ROCKLAND WEATHER

A Look Back: 20th Anniversary of the Bais Yaakov Monsey Bus Crash

A Look Back: 20th Anniversary of the Bais Yaakov Monsey Bus Crash

By Idy Perl

At this time of year, during the days of Sefirah, we mark the 20-year anniversary of a harrowing accident that occurred with a bus of 49 Bais Yaakov of Monsey girls. 

The school had gone to Camp Gila campgrounds for a school Shabbaton, with all the students divided on multiple buses. On the way home in the early morning, the driver, not being familiar with the winding roads upstate, drove the bus off the road and into a ditch at the bottom of a steep incline. The bus landed on its side in a shallow brook. 

A special miracle was a new water main at the side of the road installed just days before. “When the bus rode over the top of the water main, it prevented it from plunging head-on at full speed into the creek, which would have caused a far worse crash with possible fatalities,” the Sullivan County Fire Coordinator Dick Martinkovic said.

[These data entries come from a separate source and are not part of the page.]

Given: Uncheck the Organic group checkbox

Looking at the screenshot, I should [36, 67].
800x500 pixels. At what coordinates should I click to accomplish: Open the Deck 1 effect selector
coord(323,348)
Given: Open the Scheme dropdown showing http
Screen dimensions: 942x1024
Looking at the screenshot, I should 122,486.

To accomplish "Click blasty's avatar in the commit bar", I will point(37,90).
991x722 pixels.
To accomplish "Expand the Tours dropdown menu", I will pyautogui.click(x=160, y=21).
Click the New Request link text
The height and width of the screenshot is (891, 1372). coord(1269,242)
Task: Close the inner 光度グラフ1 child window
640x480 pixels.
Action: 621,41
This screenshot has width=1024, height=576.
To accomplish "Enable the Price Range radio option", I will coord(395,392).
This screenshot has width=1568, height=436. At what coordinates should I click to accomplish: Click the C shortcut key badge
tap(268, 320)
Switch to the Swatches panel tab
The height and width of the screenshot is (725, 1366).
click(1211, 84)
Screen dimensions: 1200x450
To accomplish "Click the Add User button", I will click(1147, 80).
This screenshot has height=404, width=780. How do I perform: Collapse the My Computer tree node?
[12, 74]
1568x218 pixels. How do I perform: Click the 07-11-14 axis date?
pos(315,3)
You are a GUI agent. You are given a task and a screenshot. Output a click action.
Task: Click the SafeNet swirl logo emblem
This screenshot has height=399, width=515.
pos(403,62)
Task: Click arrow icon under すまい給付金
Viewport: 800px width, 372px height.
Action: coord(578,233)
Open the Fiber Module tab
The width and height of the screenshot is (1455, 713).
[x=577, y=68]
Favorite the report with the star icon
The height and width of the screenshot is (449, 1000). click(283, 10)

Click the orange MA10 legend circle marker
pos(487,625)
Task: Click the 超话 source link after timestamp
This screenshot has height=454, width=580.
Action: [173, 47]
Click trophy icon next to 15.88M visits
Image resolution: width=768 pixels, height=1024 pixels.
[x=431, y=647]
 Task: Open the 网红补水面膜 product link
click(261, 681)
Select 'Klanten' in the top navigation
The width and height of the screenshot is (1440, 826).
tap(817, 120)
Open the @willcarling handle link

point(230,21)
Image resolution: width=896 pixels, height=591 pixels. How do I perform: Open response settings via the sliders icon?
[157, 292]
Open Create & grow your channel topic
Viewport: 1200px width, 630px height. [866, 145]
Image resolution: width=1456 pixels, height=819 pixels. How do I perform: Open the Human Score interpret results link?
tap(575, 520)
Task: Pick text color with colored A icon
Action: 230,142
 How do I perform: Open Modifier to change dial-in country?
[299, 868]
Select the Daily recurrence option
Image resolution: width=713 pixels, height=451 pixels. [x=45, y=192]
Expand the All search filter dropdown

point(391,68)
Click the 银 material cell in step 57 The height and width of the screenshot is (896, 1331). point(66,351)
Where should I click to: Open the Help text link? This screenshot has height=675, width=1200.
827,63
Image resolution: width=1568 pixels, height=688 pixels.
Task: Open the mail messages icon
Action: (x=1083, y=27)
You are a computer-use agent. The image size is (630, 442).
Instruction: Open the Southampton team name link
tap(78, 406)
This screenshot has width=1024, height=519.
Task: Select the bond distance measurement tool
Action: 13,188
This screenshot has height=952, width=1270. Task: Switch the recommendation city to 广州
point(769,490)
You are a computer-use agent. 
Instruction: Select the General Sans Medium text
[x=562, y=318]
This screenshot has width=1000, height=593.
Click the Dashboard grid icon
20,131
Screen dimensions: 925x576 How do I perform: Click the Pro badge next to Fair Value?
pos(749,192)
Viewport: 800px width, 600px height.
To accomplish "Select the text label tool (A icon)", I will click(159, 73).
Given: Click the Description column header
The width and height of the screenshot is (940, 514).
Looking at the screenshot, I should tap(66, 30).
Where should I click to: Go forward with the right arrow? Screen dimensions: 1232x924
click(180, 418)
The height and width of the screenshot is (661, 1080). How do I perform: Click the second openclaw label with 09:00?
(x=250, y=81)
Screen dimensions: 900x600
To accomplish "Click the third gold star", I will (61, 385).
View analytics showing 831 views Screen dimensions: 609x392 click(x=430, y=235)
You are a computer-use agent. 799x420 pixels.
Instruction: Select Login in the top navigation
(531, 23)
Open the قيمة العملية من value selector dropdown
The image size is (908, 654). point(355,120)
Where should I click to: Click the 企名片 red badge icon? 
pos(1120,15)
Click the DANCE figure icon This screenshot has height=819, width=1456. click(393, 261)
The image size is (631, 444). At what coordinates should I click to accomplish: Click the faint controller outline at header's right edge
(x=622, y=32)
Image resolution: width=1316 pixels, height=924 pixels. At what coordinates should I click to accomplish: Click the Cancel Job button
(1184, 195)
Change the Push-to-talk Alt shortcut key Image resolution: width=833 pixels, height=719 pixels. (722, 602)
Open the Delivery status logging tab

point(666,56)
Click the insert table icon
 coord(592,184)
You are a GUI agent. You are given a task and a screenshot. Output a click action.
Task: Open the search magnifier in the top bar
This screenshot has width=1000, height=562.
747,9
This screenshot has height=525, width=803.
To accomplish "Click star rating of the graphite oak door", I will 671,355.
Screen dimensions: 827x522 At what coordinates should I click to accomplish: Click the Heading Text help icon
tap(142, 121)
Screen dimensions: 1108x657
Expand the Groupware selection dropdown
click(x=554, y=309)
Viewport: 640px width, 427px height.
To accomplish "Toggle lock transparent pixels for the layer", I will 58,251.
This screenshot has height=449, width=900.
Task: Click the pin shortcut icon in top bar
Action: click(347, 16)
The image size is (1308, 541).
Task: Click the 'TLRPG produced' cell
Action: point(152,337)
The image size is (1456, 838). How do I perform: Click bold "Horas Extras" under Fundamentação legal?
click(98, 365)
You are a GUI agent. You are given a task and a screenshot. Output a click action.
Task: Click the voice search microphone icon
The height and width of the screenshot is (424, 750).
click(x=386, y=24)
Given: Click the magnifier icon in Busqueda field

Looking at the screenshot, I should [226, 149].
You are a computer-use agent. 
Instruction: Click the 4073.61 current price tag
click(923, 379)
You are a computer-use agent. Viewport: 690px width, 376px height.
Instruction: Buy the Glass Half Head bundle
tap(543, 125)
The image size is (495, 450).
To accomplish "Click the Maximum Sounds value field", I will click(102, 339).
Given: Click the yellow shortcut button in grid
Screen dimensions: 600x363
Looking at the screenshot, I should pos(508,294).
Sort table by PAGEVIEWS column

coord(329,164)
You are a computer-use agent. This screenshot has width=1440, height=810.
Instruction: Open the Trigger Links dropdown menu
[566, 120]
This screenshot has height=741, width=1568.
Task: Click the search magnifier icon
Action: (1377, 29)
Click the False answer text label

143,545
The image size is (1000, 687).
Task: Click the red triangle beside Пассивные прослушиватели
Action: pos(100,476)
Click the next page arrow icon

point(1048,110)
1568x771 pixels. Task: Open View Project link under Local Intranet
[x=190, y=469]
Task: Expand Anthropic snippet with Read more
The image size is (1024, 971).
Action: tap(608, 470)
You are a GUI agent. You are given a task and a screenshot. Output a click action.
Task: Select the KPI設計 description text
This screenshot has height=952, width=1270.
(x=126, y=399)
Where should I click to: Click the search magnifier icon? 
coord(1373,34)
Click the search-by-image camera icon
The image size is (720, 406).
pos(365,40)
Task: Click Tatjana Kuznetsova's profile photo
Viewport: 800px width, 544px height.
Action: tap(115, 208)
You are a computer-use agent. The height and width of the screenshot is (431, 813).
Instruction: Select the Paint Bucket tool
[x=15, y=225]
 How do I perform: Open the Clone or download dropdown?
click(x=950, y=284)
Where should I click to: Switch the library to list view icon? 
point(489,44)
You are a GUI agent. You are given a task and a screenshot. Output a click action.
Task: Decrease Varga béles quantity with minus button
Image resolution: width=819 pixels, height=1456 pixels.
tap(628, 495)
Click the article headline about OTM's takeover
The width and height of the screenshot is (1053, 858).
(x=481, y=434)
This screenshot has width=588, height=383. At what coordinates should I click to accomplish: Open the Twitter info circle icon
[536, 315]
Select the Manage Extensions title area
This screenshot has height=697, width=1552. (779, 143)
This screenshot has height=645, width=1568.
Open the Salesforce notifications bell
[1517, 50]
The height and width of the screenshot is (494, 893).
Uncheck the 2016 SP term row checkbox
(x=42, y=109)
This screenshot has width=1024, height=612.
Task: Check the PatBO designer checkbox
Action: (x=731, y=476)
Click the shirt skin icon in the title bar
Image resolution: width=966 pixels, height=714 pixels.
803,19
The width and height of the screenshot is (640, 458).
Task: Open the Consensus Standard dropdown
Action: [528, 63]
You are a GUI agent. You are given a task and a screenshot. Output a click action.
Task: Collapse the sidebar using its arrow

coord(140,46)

Rockland Daily spoke with Mrs. Charna Ambers who was on the bus right behind the one that flipped over, and who had her sister and multiple friends on the bus. 

“It was terrifying. I’ll never forget running down the hill and seeing the bus on its side with heavy plumes of smoke billowing around it. I knew my sister and friends were on that bus and had no idea what their condition was. It was one of the most horrific moments in my life.”

A comment on social media in response to a recent post about this story reads, "Hatzalah responders arrived with body bags, expecting serious casualties."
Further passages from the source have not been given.